Près de quatre-vingts ans après la signature de l’affidavit par Barnet, sa famille accepta la demande de David Penzias de se réunir. Bien qu’Arno n’ait pu se joindre à eux en raison de sa santé déclinante, son frère et son neveu se rendirent dans le New Jersey pour un brunch chez le petit-fils de Barnet. Autour d’un copieux buffet de bagels, de saumon fumé et de poisson, les familles échangèrent des documents et des souvenirs. David distribua des copies d’une photographie récente de son père et de son oncle avec leurs descendants directs. Alors que les Yudin observaient les patriarches, entourés de leurs cinq enfants adultes et de leurs dix petits-enfants, David déclara : « Aucune de ces personnes n’existerait aujourd’hui sans Barnet Yudin ». Cette réalisation des immenses répercussions de l’acte discret de Barnet permit à une nouvelle amitié de voir le jour.
Barnet Yudin ne sut jamais que l’enfant de 6 ans qu’il avait aidé à faire venir aux États-Unis allait devenir l’un des scientifiques les plus influents du 20e siècle. Selon Joe Yudin, son arrière-grand-père n’aurait pas insisté sur ce point : « Il savait qu’ils s’en étaient sortis. Je pense que c’est tout ce qu’il lui fallait. Il ne s’est pas demandé si ce gamin allait gagner le prix Nobel un jour, ou devenir [un joueur de baseball professionnel]. Il a fait ce qu’il a fait parce que c’était bien et n’en a parlé à personne. Il avait vraiment une vision globale de ce que devrait être l’humanité. »
Pourtant, Joe ne cesse de penser à l’impact de l’acte de son arrière-grand-père. Ancien parachutiste des Forces de défense israéliennes, il possède une société de tourisme en Israël et emmène fréquemment des visiteurs du monde entier à Yad Vashem, le mémorial officiel de l’Holocauste.

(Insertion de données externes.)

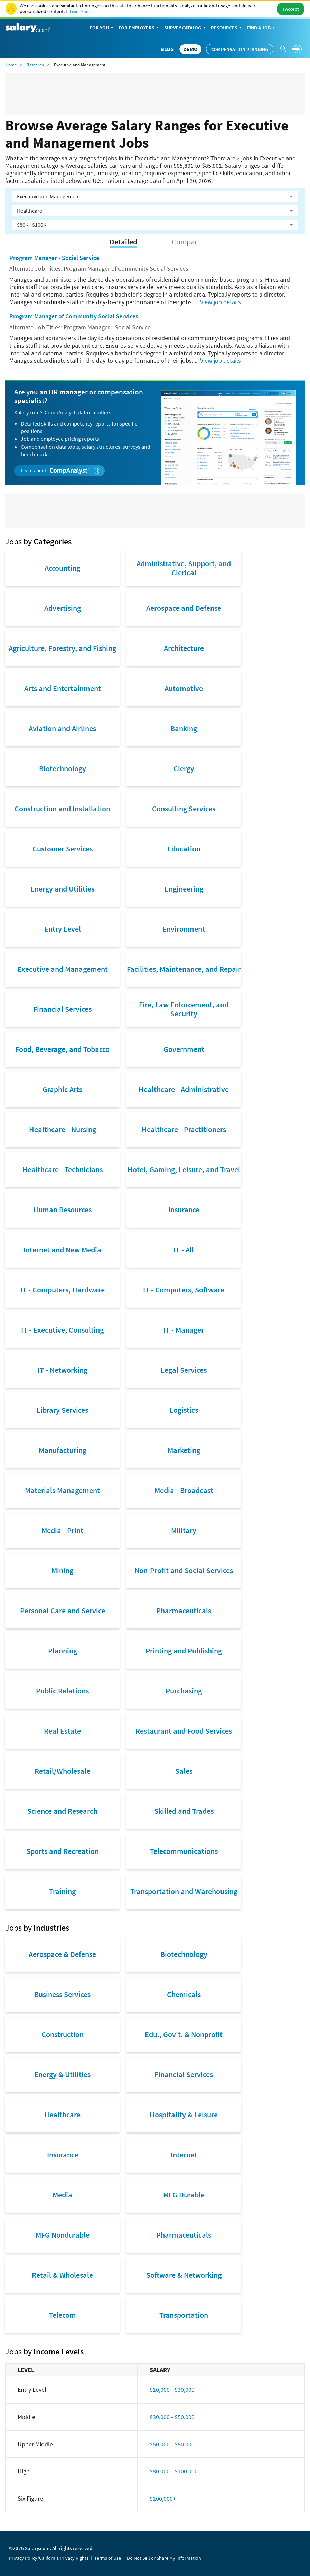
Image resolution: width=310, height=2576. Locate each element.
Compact (186, 241)
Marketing (184, 1450)
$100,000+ (163, 2498)
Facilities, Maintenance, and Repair (184, 969)
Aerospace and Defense (183, 608)
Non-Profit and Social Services (183, 1570)
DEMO (190, 49)
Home (11, 65)
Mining (62, 1570)
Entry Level (62, 929)
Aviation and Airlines (62, 728)
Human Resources (62, 1209)
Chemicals (184, 1994)
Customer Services (62, 848)
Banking (183, 728)
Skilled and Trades (184, 1811)
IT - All (183, 1249)
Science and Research (62, 1811)
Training (62, 1891)
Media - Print (62, 1530)
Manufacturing (62, 1450)
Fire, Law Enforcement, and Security (183, 1009)
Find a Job (261, 28)
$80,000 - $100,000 (174, 2471)
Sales (183, 1771)
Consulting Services (183, 808)
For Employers (139, 28)
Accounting (62, 568)
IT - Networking (62, 1370)
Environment (183, 929)
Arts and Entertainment (62, 688)
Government (183, 1049)
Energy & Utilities (62, 2074)
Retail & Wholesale (62, 2275)
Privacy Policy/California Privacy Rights (48, 2558)
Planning (62, 1650)
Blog (167, 49)
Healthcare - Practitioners (184, 1129)
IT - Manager (183, 1330)
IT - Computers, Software (183, 1290)
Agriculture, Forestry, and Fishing (62, 648)
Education (183, 848)
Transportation (183, 2315)
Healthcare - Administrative (184, 1089)
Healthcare (62, 2114)
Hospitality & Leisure (184, 2114)
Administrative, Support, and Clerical (184, 568)
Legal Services (184, 1370)
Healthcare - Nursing (62, 1129)
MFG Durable (184, 2195)
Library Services (62, 1410)
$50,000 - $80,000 (172, 2444)
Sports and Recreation (62, 1851)
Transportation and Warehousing (183, 1891)
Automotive (184, 688)
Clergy (183, 768)
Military (183, 1530)
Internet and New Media (62, 1249)
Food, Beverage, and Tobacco (62, 1049)
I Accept (291, 9)
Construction (62, 2034)
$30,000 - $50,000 (172, 2417)
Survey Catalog (185, 28)
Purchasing (184, 1691)
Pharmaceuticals (183, 1610)
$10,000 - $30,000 (172, 2389)
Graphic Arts (62, 1089)
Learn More (80, 11)
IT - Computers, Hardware (62, 1290)
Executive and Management (62, 969)
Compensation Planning (239, 49)
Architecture (184, 648)
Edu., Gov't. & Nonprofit (184, 2034)
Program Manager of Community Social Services (73, 316)
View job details (220, 302)
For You (102, 28)
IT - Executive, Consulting (62, 1330)
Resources (227, 28)
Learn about (60, 470)
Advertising (62, 608)
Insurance (183, 1209)
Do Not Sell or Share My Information (164, 2558)
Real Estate (62, 1731)
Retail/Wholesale (62, 1771)
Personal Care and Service (62, 1610)
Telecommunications (184, 1851)
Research (35, 65)
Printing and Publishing (183, 1650)
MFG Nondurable (63, 2235)
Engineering (184, 889)
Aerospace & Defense (62, 1954)
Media (62, 2195)
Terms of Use (107, 2558)
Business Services (62, 1994)
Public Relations (62, 1691)
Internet (184, 2154)
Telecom (62, 2315)
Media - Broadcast (183, 1490)
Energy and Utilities (62, 889)
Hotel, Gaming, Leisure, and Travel (184, 1169)
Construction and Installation (62, 808)
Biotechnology (62, 768)
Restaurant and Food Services (183, 1731)
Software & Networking (184, 2275)
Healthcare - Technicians (62, 1169)
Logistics (184, 1410)
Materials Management (62, 1490)
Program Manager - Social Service (54, 258)
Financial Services (62, 1009)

Aujourd’hui, lorsqu’il arrive au Mémorial des enfants de Yad Vashem, une sombre caverne souterraine où des scintillements de lumière donnent l’illusion de millions d’étoiles, commémorant les près de 1,5 million d’enfants juifs assassinés par les Nazis, il pose la question suivante : « Qu’avons-nous perdu lors de l’Holocauste ? ». Au-delà des 11 millions de vies, le monde a aussi perdu la promesse de tant d’enfants ; les visages juvéniles représentés sur les murs du mémorial. « Nous avons perdu le traitement du cancer. Nous avons perdu le voyage dans le temps et dans l’espace », spécule l’arrière-petit-fils de Barnet Yudin, ajoutant : « pensez à tous les génies qui n’ont pas survécu ». Puis il raconte l’histoire de l’un d’entre eux, Arno Penzias, qui lui, a survécu.